First-time diagnosed hypothyroid patients frequently present with significant lipid abnormalities, including elevated total cholesterol and LDL, and low HDL, along with electrocardiographic changes, most commonly sinus bradycardia. These findings indicate that cardiovascular involvement occurs early in hypothyroidism, even before treatment initiation. Early screening of lipid profile and ECG, followed by timely levothyroxine therapy, is crucial to reduce cardiovascular risk and prevent long-term complications.

 

REFERENCES

  1. Jameson JL, De Groot LJ. Endocrinology: Adult and Pediatric. 7th ed. Philadelphia: Elsevier; 2016.
  2. Vanderpump MP. The epidemiology of thyroid disease. Br Med Bull. 2011;99:39–51.
  3. Pearce EN, Farwell AP, Braverman LE. Thyroiditis. N Engl J Med. 2003;348:2646–2655.
  4. Biondi B, Cooper DS. The clinical significance of subclinical thyroid dysfunction. Endocr Rev. 2008;29:76–131.
  5. Klein I, Danzi S. Thyroid disease and the heart. Circulation. 2007;116:1725–1735.
  6. Das KC, Mukherjee S. Hematological manifestations in hypothyroidism. Indian J Clin Biochem. 2005;20:101–105.
  7. Duntas LH, Brenta G. The effect of thyroid disorders on lipid levels and metabolism. Med Clin North Am. 2012;96:269–281.
  8. O’Brien T, Tzamaloukas AH. Dyslipidemia in hypothyroidism: pathophysiology and clinical implications. Int J Endocrinol. 2018;2018:1–7.
  9. Monzani F, Caraccio N, Kozakowa M, et al.
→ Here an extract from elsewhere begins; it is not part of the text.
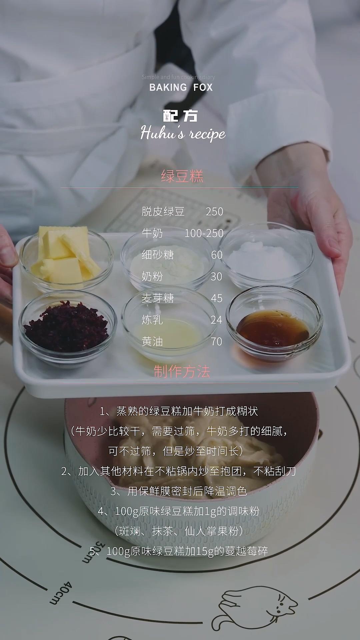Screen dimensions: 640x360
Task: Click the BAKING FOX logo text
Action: pyautogui.click(x=181, y=87)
Effect of levothyroxine therapy on lipid profile in subclinical hypothyroidism: a double-blind, placebo-controlled study. J Clin Endocrinol Metab. 2004;89:2099–2106.
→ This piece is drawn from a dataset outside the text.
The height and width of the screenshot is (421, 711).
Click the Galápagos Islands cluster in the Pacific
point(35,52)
  10. Kapoor A, Singh S, Sharma P. Electrocardiographic changes in hypothyroidism: a clinical study. Indian Heart J. 2019;71:499–504.
  11. Vigario PS, Vaisman M, Maciel RM. Cardiovascular risk in hypothyroid patients: importance of early detection. Arq Bras Endocrinol Metabol. 2008;52:1030–1038.
  12. Canaris GJ, Manowitz NR, Mayor G, et al. The Colorado thyroid disease prevalence study. Arch Intern Med. 2000;160:526–534.
  13. Duntas LH. Thyroid disease and lipids. Thyroid. 2002;12:287–293.
  14. Pingitore A, Galli E, Barison A, et al. Cardiovascular abnormalities in subclinical hypothyroidism. Endocr Rev. 2017;38:309–345.
  15. Biondi B, Palmieri EA, Lombardi G, et al. Effects of subclinical thyroid dysfunction on the heart. Ann Intern Med. 2002;137:904–914.
  16. Jabbar A, Pingitore A, Pearce SHS, et al. Subclinical hypothyroidism: Review and clinical implications. Eur Heart J. 2017;38:1550–1557.
  17. Rodondi N, den Elzen WP, Bauer DC, et al. Subclinical hypothyroidism and the risk of coronary heart disease and mortality. JAMA. 2010;304:1365–1374.